The individual, who spoke on the condition of anonymity because he was not authorised to discuss publicly, said the US intelligence community has been aware of China’s eavesdropping from Cuba and a bigger attempt to set up information-gathering operations throughout the world for some time.
According to an individual knowledgeable with US intelligence on the topic, the Biden administration has ramped up attempts to prevent China’s ambition to expand its surveillance activities and feels it has achieved some headway through diplomacy and other undisclosed action.
The Wall Street Journal reported on Thursday that China and Cuba had signed an agreement in principle to install an electronic eavesdropping station on the island, confirming the existence of the Chinese spy site. According to the Journal, China planned to contribute billions of dollars to a cash-strapped Cuba as part of the discussions.
The story, however, was deemed false by the White House and Cuban officials.
“I’ve seen that press report, it’s not accurate,” White House National Security Council spokesman John Kirby said in an MSNBC interview on Thursday. “What I can tell you is that we have been concerned since day one of this administration about China’s influence activities around the world; certainly in this hemisphere and in this region, we’re watching this very, very closely.”
The US intelligence community had determined that Chinese spying from Cuba has been an “ongoing” matter and is “not a new development,” the administration official said.

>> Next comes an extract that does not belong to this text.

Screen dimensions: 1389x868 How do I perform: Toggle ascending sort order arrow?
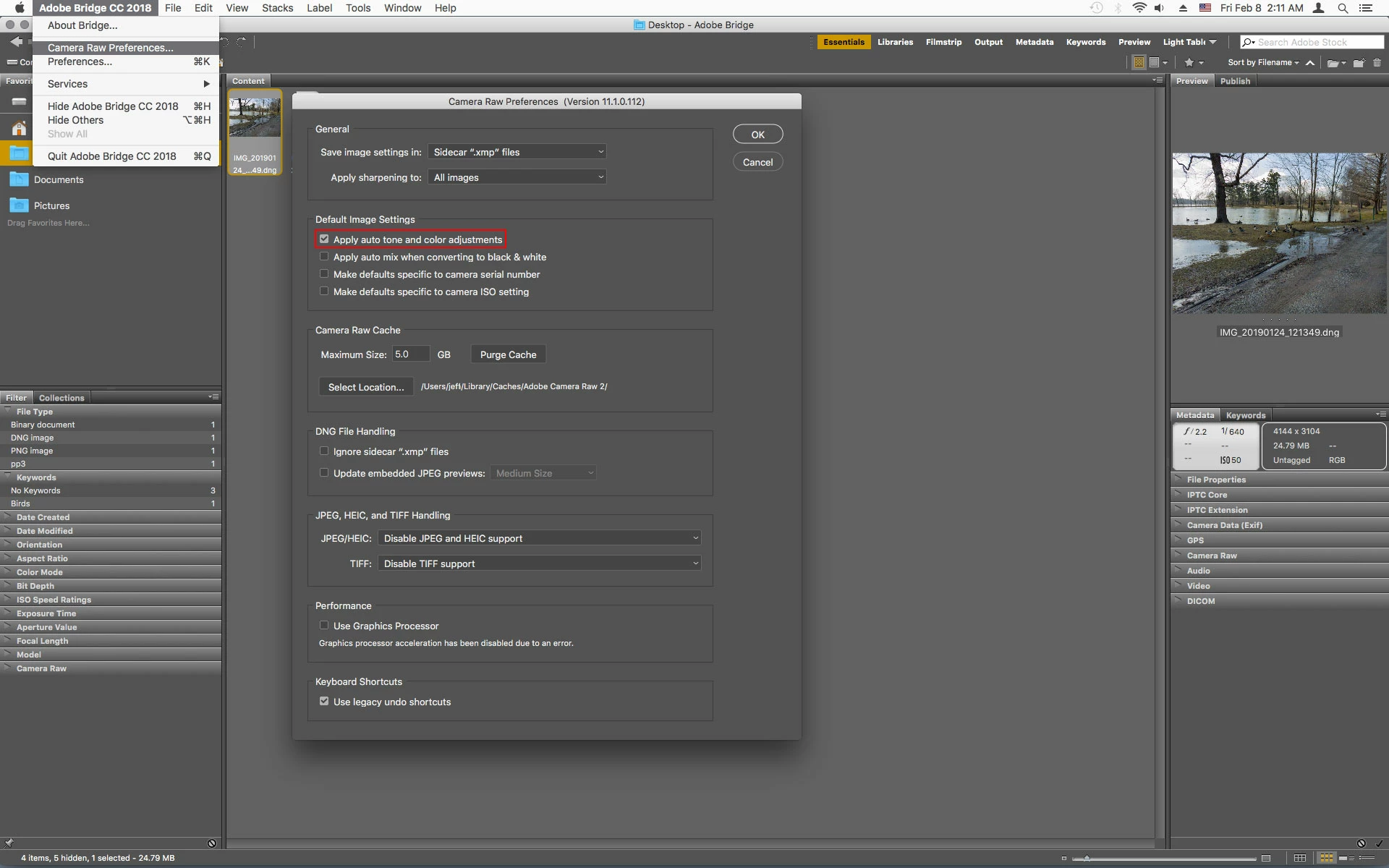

President Joe Biden’s national security team was briefed by the intelligence community soon after he took office in January 2021 about a number of sensitive Chinese efforts around the globe where Beijing was weighing expanding logistics, basing and collection infrastructure as part of the People’s Liberation Army’s attempt to further its influence, the official said.

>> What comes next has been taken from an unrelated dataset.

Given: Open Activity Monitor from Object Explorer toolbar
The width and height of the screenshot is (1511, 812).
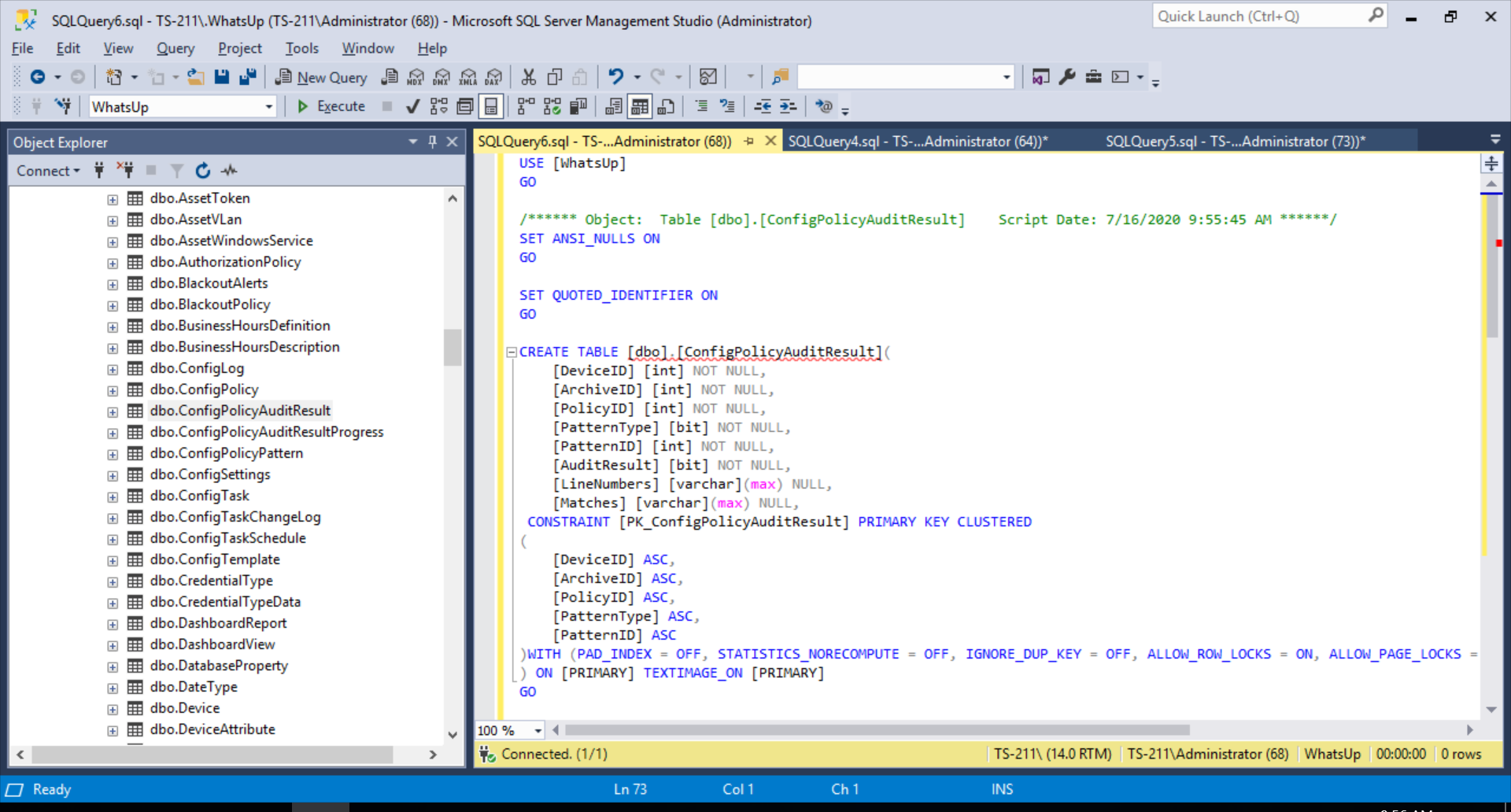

Chinese officials looked at sites that spanned the Atlantic Ocean, Latin America, the Middle East, Central Asia, Africa and the Indo-Pacific. The effort included looking at existing collection facilities in Cuba, and China conducted an upgrade of its spying operation on the island in 2019, the official said.
Tensions between the US and China have been fraught throughout Biden’s term.
The relationship may have hit a nadir last year after then-House Speaker Nancy Pelosi’s visit to democratically governed Taiwan. That visit, the first by a sitting House speaker since Newt Gingrich in 1997, led China, which claims the island as its territory, to launch military exercises around Taiwan.
US-China relations became further strained early this year after the US shot down a Chinese spy balloon that had crossed the United States.
Beijing also was angered by Taiwan President Tsai Ing-wen’s stopover in the US last month which included an encounter with House Speaker Kevin McCarthy. The speaker hosted the Taiwanese leader at the Ronald Reagan Presidential Library in southern California.
Still, the White House has been eager to resume high-level communications between the two sides.
Secretary of State Antony Blinken is planning to travel to China next week, a trip that was cancelled as the balloon was flying over the US Blinken expects to be in Beijing on 18 June for meetings with senior Chinese officials, according to US officials, who spoke Friday on condition of anonymity because neither the State Department nor the Chinese foreign ministry has yet confirmed the trip.
CIA Director William Burns met in Beijing with his counterpart last month. White House national security adviser Jake Sullivan met with his Chinese counterpart in Vienna over two days in May and made clear that the administration wanted to improve high-level communications with the Chinese side.
Defense Secretary Lloyd Austin recently spoke briefly with Li Shangfu, China’s minister of national defence, at the opening dinner of a security forum in Singapore. China had earlier rejected Austin’s request for a meeting on the sidelines of the forum.